Amazon Reviews Analysis for Focused Online Shopping

Notebook - Report


When shopping online, we often rely on the feedback provided by other internet users to decide wheter the merchandise we are considering buying is worth the money. Most electronic commerce platform allow their users to review or rate their purchases, usually with a system of stars or points. In this project, we aim to complement those means of providing feedback by automatically analysing and aggregating the reviews of multiple users. We experiment with opinion mining through the use of natural language processing techniques. The goal is to extract from the reviews common opinion on product characteristics such as quality or performance. This way, subsequent buyers will be able to grasp at a glance the strong and weak points of what want to acquire.

Research questions

  1. What are the recurring opinions on a given product ?
  2. Can they be used to characterize it and offer to the reader a quick overview of its pros and cons?

Additional research questions:

  1. Do certain brands tend to be associated with specific characteristics ?


Amazon product data contains

Electronic product reviews and metadata from Amazon, spanning May 1996 - July 2014.

  • Use reviews for characteristics extraction
  • Ratings for sentiment analysis training
  • Metadata to associate common product characteristics to brands

Wiktionary page titles

Page titles from Wiktionary, a free and open dictionnary project from the Wikimedia foundation. Over 5 millions english words.

  • Use wiktionnary entries to filter out bigram characteristics that corresponds to compound words

External libraries

  • Natural Language Tool Kit
  • Numpy
  • Pandas

### DATA EXCERPT
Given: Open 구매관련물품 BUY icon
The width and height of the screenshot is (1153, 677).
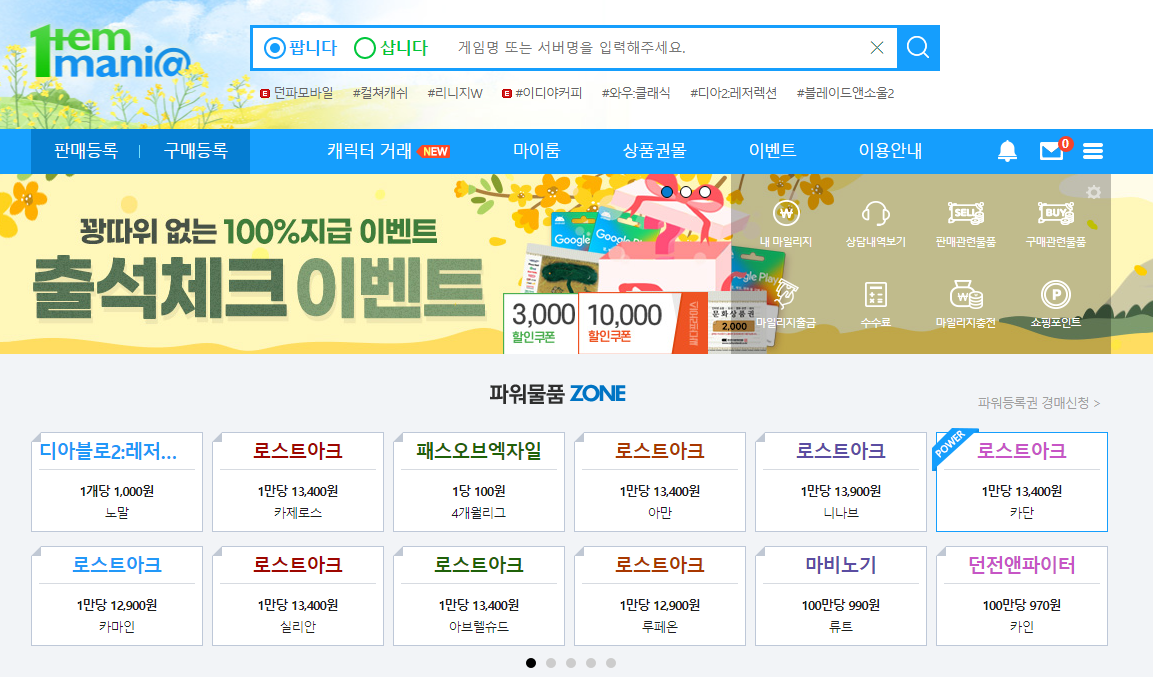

### REQUIRED ACTIONS
**a)** In the Amazon reviews project description, what date range do the electronic product reviews and metadata cover?
**b)** Write out the part of the Amazon reviews project description that opens with the words containing "1. Do certain" and closes with "millions english words.".

### SOLUTIONS BELOW
**a)** May 1996 through July 2014.

**b)**
1. Do certain brands tend to be associated with specific characteristics ?


Amazon product data contains

Electronic product reviews and metadata from Amazon, spanning May 1996 - July 2014.

  • Use reviews for characteristics extraction
  • Ratings for sentiment analysis training
  • Metadata to associate common product characteristics to brands

Wiktionary page titles

Page titles from Wiktionary, a free and open dictionnary project from the Wikimedia foundation. Over 5 millions english words.